U.S. light crude CLc1 hit $58.91 a barrel, a high last seen in June 2015, before easing to trade 83 cents up on the day at $58.85 by 1230 GMT.
Benchmark Brent crude LCOc1 was trading up 23 cents at $63.78 a barrel.
“January is now 4 cents more expensive than February, and I think we have not seen that for three years,” he said.
The pipeline spill on Nov. 16 reduced the usual 590,000 barrel-per-day flow to U.S. refineries, driving down inventories at the storage hub of Cushing, Oklahoma, traders said.
Markets have also tightened globally due to output cuts since January by the Organization of the Petroleum Exporting Countries, Russia and several other producers.
OPEC meets on Nov. 30 and is expected to extend the pact to curb supplies beyond its March expiry, although Russia has sent mixed signals about its support for an extension.

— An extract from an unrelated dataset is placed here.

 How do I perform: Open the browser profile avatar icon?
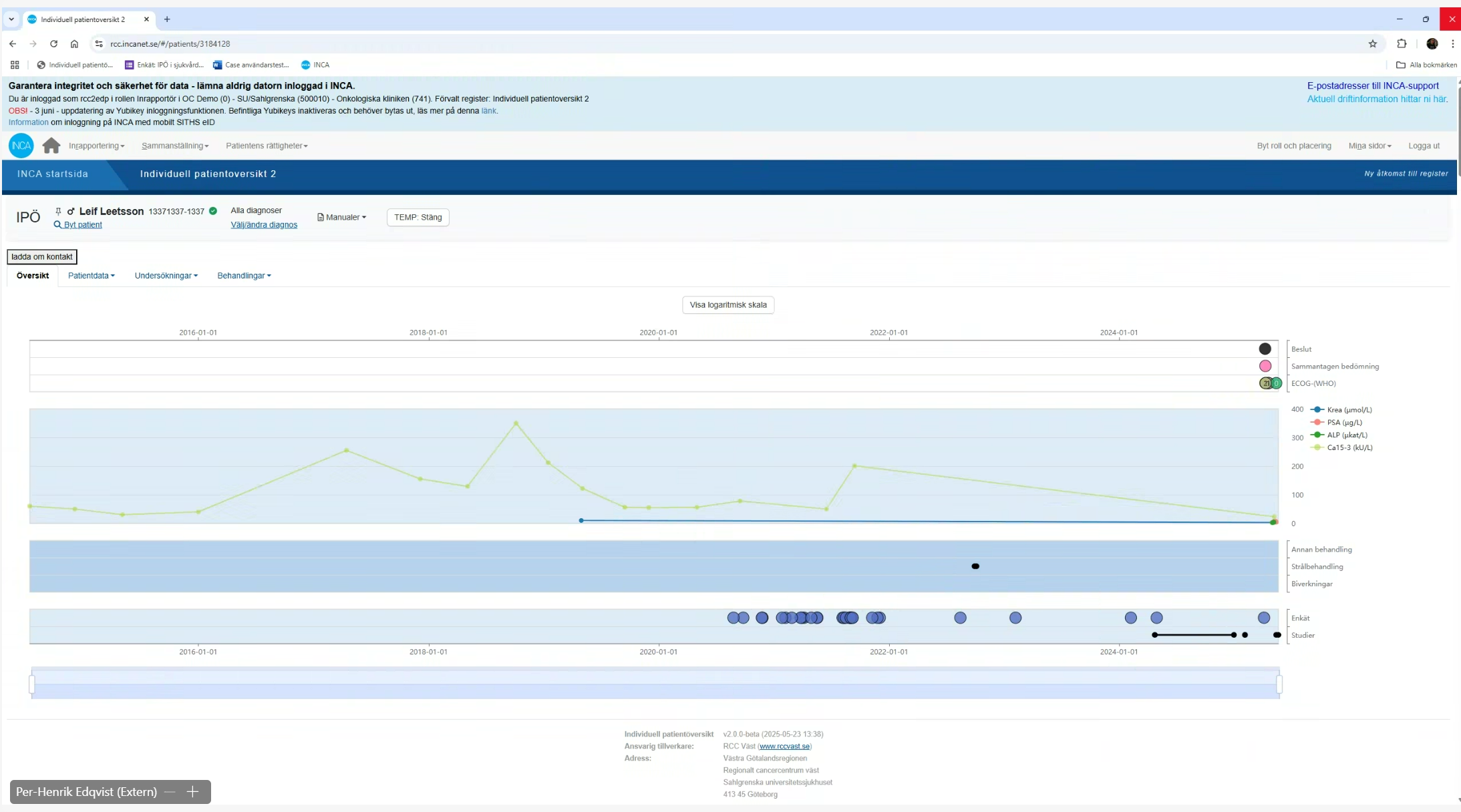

“With the majority of OPEC members endorsing an extension, Russian support is the key risk,” Jon Rigby, head of oil research at UBS, wrote in a note.
J.P. Morgan said a decision on any extension could be delayed until next year if Brent stayed above $60.
However, rising U.S. oil production C-OUT-T-EIA has curbed crude price gains, as it fills some of the gap left by OPEC and its allies. U.S. output jumped by 15 percent since mid-2016 to a record 9.66 million bpd, thanks largely to shale drilling.